Literatura,
Coisas fantásticas facilmente esquecidas
Após ‘Minha luta’, Karl Ove Knausgård faz um inventário de elementos cotidianos para a filha que ainda virá
26ago2022 | Edição #61Desde que li Outono, lembro-me de Karl Ove Knausgård sempre que como uma maçã. Durante a infância, o escritor decidiu que engoliria, além da polpa, também as sementes e o caule, pelo que ele entende até hoje ser o esforço necessário para recompensar o prazer agridoce da fruta. É de coisas assim que trata o primeiro dos quatro livros de sua série das estações do ano: de gestos e paisagens cotidianos, de sentimentos corriqueiros, de aproximá-los o suficiente, com a linguagem, para que se distingam na névoa uniforme dos dias.
Como faz diversas vezes em Minha luta, hexalogia autobiográfica que o consagrou, Knausgård começa o livro demarcando a escrita com uma data, 28 de agosto, fim de verão na Escandinávia, instaurando um agora que em vão a escrita tenta fixar. Trata-se da abertura de uma carta muito específica: a que escreve para a filha não nascida, estipulando outro tipo de pacto que não o romanesco, como se convidasse quem lê a situar-se, mais que diante de palavras, de uma intimidade, uma relação mais ficcional, talvez, que qualquer outra, pois estabelecida com alguém que ainda não existe. “Eu quero mostrar a você o mundo da maneira como é”, “essas coisas fantásticas facilmente esquecidas”, diz ele com uma intenção que aproxima Outono do projeto de Minha luta, no qual, com minúcias descritivas da própria vida, pretende combater com ficção a ficção que se tornou a vida pós-moderna.
O artifício da escrita para a filha, no entanto, não dura muito.

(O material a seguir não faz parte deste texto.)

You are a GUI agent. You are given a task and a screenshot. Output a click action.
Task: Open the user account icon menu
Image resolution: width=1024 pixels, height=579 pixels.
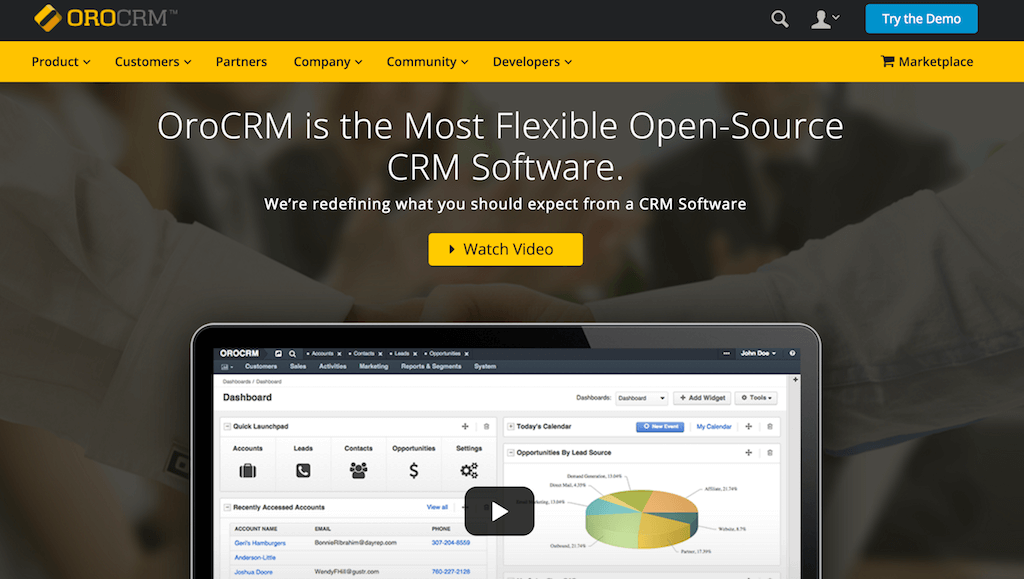[825, 19]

A costumeira honestidade logo faz o autor se corrigir: “É acima de tudo para mim que eu faço isso: mostrar o mundo a você faz com que valha a pena viver minha vida”. Um “mostrar” que é, na verdade, escrever, um “você” que é, na verdade, não a filha, mas o próprio leitor.
Onde já estamos
No ensaio “A linguagem”, Martin Heidegger declara: “Não queremos, porém, ir a lugar nenhum. Queremos ao menos uma vez chegar ao lugar em que já estamos”. A colocação poderia caber também a Outono, em que, aliás, consta Heidegger, ainda que como antirreferência: no capítulo “Experiência”, Knausgård confessa não entender o pensamento do alemão. É mais um de seus engenhos já conhecidos, o de escancarar as próprias limitações e inseguranças mesmo que a escrita o contradiga — já que depois ele conclui, com perfeita compreensão heideggeriana: “O eu não é nada em si mesmo”.

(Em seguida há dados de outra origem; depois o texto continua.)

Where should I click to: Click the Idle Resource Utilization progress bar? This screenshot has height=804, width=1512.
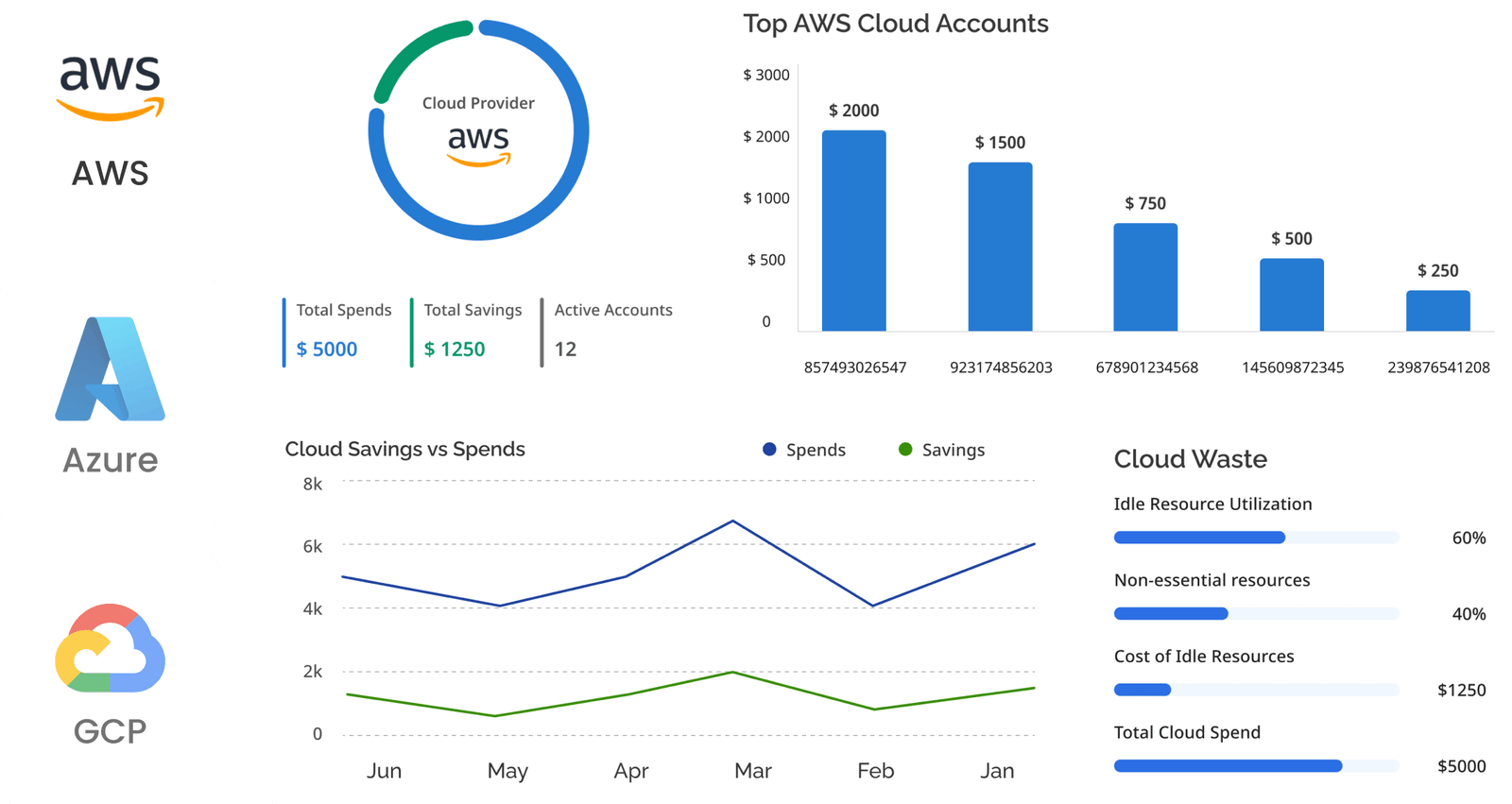[x=1256, y=538]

Chegar aonde já se está é, aqui, empreender uma verdadeira fenomenologia das coisas que constituem uma vida; salvá-las, de certa forma, de seu apagamento pelo automatismo da mera presença no mundo. É como se o autor se apoderasse de uma lupa ainda mais potente para debruçar no próprio cotidiano: a vespa de corpo bipartido, o “minúsculo dente, perfeitamente branco com a raiz vermelho-escura de sangue”, que se delineia “com uma clareza quase obscena sobre a pele vermelho-pálida da mão”, o sol, Van Gogh, galochas e águas-vivas, tudo o que existe é passível de aflorar na escrita, assim como o deter-se sobre os aspectos animal, natural e de certa forma não humano das pessoas, algo que já aparecia em seus ensaios.

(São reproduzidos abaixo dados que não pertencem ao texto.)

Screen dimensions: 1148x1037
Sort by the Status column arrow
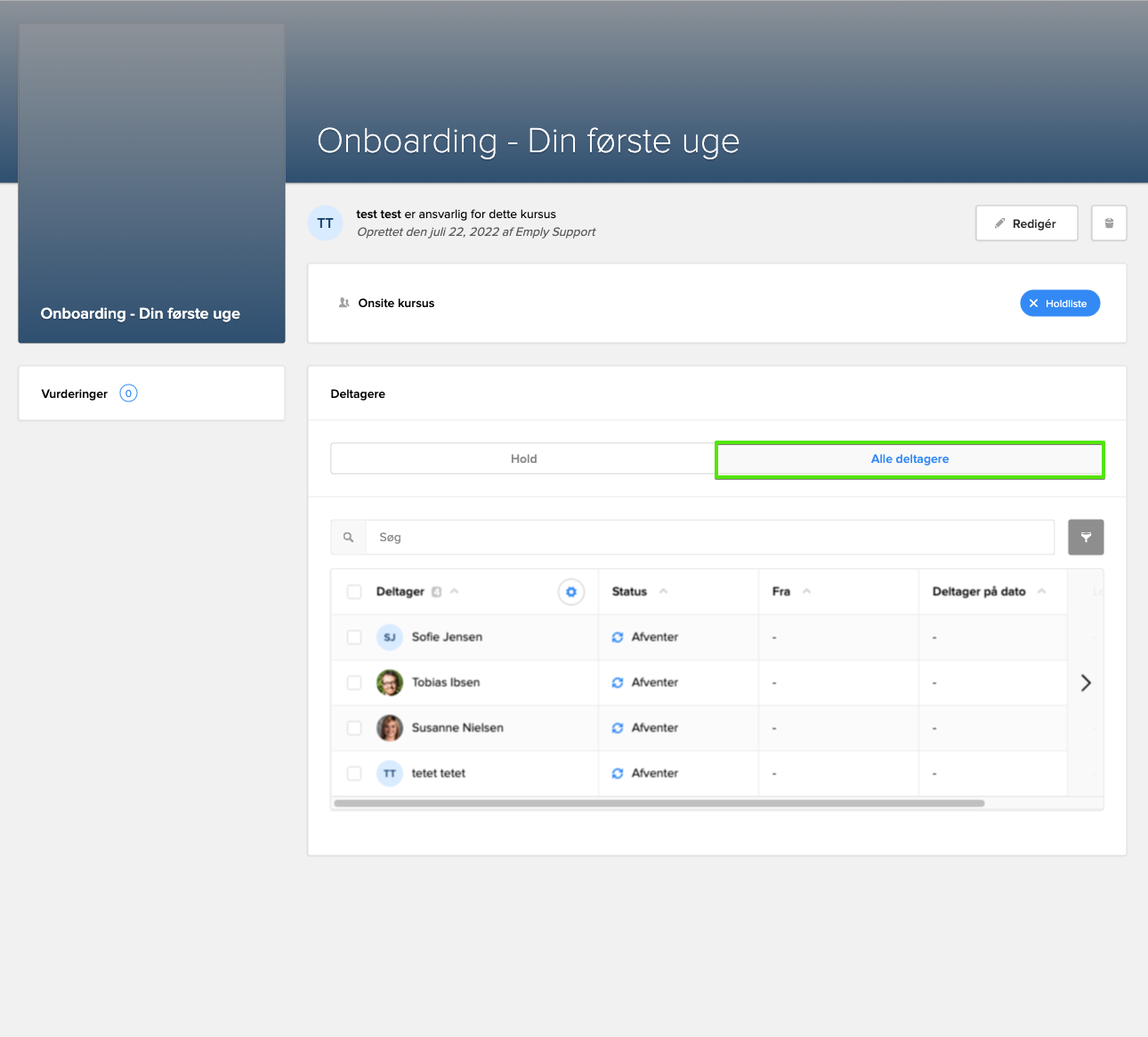coord(663,592)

O resultado é um conjunto coeso em sua heterogeneidade, textos com teor de diário cujas entradas seriam não os dias, mas as coisas — algumas belíssimas, memoráveis, outras singelas, outras ainda engraçadas, como quando Knausgård narra seu vício em chicletes e o episódio em que se viu constrangido na casa de um editor por não ter onde jogar a maçaroca de goma de mascar que já não cabia em sua boca: “Qualquer outra falta teria sido recebida com tolerância, porque eu estava lá na condição de escritor, portanto artista, portanto uma pessoa capaz de cortar fora a própria orelha”, enquanto “mascar chicletes só parecia contestador aos sete, oito anos”.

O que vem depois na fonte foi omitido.